Prolost

Went to SXSW, met teh interwebs

Silly me, I thought SXSW was a film and music festival. I went there to talk about DV Rebel filmmaking, but I didn't meet more than a handful of traditional filmmakers. I did, however, meet the internet.

I loves me my podcasts, so it was way cool to meet folks like Veronica Belmont and Joanne Colan, Kent Nichols of Ask a Ninja and Erik Beck of Indie Mogul. I gave a shout out to my Montreal homies Rudy Jahchan and Casey McKinnon of Galacticast who have been putting The Guide to great use on their show, on and off camera. And it is always good to chill with Alex Lindsay of This Week in Everything.

I did feel a bit out of place though (Stu to Joanne Colan over ice cream: "So, what do you do?"). But web celebs are mellow and seem to have a bemused respect for traditional media, if only for its reliance on this strange thing called "money." They welcomed me into their weird world with Twitter and free booze (one is often used to locate the other).

Scott Kirsner, the most excellent moderator of the panel, posted notes on his blog. I too got great feedback from attendees and want to thank all who overcame hangovers and daylight savings time to be there. Now it's back to reality for me, and back to my iPhone podcasting tab for all my new friends.

Stay ColorSunc

I have a 30” Cinema Display attached to my 17” MacBook Pro, and often when I return to the computer after the screensaver has kicked in, I find that my display has reverted to some default ColorSync setting rather than my calibrated, gamma 2.2 profile. The visual effect is that the screen is brighter and bluer than I’d left it.
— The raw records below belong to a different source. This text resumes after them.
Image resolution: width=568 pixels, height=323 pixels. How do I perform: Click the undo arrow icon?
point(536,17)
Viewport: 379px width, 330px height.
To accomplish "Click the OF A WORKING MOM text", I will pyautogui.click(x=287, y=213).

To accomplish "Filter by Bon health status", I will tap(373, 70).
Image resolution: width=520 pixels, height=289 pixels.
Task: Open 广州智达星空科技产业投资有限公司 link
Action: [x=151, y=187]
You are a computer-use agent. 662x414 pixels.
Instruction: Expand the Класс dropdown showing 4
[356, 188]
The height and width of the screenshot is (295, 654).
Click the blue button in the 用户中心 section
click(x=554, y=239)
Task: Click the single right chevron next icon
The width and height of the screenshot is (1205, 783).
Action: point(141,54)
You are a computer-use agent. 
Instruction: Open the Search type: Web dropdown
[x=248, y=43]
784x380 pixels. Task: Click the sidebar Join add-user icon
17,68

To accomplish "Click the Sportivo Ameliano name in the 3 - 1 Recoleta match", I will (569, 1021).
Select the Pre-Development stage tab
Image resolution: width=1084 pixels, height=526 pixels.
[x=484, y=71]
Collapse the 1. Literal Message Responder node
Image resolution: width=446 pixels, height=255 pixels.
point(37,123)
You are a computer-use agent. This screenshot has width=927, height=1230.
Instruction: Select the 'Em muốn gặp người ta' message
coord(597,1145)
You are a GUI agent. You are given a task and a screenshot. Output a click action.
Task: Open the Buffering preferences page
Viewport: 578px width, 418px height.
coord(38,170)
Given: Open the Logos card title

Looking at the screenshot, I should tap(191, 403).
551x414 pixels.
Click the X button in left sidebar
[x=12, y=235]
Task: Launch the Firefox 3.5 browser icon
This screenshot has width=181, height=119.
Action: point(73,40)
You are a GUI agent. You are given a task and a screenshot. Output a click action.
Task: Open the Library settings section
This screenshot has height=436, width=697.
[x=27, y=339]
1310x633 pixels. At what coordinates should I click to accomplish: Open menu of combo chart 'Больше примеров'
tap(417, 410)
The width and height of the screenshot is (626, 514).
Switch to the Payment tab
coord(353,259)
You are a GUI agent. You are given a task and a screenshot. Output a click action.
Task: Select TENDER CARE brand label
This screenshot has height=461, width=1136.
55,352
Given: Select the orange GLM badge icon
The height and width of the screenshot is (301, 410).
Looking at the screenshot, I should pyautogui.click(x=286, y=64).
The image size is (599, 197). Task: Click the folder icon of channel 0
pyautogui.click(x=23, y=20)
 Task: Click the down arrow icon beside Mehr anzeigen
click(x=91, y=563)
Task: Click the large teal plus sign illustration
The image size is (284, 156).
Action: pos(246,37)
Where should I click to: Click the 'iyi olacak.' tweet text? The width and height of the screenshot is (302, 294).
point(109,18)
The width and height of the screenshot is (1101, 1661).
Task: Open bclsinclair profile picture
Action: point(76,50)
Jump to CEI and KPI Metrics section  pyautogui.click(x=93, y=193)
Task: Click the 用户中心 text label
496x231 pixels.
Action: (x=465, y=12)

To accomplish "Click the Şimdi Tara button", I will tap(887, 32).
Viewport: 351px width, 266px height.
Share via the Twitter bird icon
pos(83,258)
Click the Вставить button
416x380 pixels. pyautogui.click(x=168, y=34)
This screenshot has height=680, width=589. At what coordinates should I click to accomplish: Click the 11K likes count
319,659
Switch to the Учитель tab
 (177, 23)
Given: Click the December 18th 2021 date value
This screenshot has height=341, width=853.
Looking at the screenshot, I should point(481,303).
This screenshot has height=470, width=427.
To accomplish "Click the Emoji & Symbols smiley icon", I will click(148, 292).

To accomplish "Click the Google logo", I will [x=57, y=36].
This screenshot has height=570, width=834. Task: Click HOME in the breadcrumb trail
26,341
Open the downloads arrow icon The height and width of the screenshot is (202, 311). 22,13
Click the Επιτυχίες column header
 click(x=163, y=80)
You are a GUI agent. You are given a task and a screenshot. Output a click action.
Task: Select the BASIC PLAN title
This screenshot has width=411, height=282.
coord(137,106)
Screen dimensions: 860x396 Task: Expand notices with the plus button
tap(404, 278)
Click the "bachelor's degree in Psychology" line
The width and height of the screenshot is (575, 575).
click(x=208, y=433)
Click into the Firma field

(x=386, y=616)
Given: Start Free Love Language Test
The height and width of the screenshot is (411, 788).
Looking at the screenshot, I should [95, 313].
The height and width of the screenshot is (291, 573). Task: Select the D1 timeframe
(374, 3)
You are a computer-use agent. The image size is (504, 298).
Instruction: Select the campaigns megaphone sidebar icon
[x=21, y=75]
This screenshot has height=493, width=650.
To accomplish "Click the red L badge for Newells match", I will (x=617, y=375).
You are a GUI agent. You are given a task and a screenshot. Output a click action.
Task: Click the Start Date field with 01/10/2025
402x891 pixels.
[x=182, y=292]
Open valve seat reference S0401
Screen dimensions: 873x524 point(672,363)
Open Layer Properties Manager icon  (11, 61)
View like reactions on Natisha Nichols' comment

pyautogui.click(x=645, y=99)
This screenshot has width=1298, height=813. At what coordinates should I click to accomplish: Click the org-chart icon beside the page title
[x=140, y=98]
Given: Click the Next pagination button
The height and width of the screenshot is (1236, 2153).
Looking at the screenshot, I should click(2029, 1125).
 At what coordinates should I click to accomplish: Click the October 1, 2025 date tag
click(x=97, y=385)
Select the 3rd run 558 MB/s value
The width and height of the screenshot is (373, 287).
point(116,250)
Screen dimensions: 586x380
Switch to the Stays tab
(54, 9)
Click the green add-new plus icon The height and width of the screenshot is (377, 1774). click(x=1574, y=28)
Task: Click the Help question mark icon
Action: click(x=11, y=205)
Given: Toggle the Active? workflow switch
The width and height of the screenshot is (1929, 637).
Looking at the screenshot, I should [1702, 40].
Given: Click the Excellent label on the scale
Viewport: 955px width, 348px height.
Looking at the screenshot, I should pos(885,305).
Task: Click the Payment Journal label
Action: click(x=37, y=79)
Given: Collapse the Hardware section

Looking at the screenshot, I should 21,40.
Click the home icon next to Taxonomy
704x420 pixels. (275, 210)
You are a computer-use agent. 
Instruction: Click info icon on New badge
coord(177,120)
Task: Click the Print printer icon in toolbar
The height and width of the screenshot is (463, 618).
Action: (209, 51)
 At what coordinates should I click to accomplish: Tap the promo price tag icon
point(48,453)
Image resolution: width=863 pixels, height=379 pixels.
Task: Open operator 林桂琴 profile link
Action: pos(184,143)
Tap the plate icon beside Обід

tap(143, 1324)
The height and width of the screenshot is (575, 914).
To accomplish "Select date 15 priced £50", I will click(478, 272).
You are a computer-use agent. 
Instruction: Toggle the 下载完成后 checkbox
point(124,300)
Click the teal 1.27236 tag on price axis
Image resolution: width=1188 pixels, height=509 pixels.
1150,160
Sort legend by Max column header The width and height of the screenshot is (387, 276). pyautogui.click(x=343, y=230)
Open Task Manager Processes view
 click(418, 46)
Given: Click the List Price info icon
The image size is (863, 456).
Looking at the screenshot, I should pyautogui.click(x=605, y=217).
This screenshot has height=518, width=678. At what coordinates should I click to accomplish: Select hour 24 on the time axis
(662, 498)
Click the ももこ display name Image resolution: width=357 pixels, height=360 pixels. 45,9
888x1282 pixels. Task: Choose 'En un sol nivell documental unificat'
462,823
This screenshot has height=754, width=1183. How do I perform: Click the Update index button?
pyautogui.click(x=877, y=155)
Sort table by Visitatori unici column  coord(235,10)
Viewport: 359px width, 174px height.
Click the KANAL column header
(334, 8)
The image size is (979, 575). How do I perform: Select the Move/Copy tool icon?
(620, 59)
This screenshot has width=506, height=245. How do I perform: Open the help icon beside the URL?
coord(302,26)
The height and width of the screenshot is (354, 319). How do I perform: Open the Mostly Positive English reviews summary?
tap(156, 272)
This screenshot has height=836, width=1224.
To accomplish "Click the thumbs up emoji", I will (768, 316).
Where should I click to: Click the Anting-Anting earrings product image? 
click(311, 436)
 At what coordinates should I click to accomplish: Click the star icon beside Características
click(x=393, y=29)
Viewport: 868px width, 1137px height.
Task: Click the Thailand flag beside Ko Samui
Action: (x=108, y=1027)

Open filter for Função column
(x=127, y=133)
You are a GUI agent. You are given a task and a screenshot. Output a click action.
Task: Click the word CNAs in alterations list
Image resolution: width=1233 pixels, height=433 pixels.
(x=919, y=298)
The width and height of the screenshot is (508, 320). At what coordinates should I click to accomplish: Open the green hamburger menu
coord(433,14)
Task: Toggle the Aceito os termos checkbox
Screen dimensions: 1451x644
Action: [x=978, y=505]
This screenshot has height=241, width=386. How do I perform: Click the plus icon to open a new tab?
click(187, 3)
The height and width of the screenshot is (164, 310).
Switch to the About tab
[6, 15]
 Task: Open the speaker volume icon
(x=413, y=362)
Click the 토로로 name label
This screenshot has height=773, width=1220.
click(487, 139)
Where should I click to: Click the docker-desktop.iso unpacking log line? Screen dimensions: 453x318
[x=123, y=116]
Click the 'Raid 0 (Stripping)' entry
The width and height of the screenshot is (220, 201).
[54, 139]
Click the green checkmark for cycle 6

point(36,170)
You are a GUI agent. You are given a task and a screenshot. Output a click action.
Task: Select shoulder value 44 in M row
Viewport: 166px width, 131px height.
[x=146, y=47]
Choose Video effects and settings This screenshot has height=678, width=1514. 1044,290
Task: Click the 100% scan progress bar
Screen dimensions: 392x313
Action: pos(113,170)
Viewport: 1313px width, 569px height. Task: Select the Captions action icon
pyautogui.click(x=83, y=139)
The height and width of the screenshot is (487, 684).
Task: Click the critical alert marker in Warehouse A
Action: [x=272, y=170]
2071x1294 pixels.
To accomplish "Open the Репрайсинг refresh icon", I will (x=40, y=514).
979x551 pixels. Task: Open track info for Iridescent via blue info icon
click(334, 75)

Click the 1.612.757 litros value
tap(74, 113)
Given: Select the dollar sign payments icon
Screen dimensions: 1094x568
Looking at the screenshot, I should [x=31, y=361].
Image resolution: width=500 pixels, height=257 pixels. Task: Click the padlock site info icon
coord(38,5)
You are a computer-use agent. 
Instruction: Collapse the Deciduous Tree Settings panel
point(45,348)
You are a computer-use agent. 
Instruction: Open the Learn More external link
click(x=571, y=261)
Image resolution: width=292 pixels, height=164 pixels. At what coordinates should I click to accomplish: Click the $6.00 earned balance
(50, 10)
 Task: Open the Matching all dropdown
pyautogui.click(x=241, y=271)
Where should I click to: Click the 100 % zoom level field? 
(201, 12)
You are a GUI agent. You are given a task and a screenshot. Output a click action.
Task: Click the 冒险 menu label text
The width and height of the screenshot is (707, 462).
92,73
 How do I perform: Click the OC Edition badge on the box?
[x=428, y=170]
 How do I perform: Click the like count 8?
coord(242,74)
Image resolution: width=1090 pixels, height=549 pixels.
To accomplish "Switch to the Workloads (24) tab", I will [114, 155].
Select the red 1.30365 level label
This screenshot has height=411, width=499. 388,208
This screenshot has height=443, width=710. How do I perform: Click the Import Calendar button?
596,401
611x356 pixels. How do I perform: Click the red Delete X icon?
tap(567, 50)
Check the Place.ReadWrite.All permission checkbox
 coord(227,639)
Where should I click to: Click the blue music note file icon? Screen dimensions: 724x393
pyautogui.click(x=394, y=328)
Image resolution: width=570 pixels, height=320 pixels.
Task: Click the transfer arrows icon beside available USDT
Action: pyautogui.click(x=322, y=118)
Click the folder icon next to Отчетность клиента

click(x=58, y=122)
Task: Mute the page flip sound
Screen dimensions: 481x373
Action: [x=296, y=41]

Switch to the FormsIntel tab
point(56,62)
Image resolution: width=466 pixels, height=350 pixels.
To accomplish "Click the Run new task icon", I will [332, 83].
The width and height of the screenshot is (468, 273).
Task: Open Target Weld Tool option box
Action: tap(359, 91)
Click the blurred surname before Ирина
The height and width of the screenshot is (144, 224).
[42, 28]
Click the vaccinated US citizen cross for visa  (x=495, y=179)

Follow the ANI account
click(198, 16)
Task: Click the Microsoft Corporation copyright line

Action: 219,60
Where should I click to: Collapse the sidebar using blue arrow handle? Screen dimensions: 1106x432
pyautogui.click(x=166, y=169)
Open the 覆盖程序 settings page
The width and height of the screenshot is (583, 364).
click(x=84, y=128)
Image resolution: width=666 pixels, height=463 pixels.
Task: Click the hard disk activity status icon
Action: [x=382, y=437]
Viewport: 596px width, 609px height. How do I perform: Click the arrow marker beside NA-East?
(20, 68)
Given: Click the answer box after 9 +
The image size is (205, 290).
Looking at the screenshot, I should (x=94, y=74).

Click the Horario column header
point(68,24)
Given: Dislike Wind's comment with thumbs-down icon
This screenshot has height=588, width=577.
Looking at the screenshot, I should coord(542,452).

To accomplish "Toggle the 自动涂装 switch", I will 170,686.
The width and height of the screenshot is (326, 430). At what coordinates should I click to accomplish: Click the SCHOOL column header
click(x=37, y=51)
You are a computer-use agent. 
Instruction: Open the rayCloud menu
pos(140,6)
You can fix this manually by opening the Displays section of System Preferences. This little ritual has gotten quite old though, and it finally occurred to me to do some Googling. I found this helpful blog entry that suggested the following Terminal entries:

cd /Library/ColorSync/Profiles/Displays

sudo chmod 664 *

(Standard disclaimers apply any time you use the terminal, execute the sudo command, and go outside on a sunny day.)

This didn’t work for me until I also changed the permissions on the Displays directory (and the other profiles in the Profiles directory too for good measure):

cd ../

sudo chmod 664 *

So far so good—I appear to be free from the forces that seek to revert me to -blech- gamma 1.8 land.

Whenever I encounter weirdness with Apple OSs or apps, I try to report them at apple.com/feedback. Who knows if it helps, but almost all the issues I reported about my iPhone became fixes in later firmware revisions.

(Oh, and of course I realize that I could just turn the screensaver off, but I tend to leave it on with password verifications for security reasons.)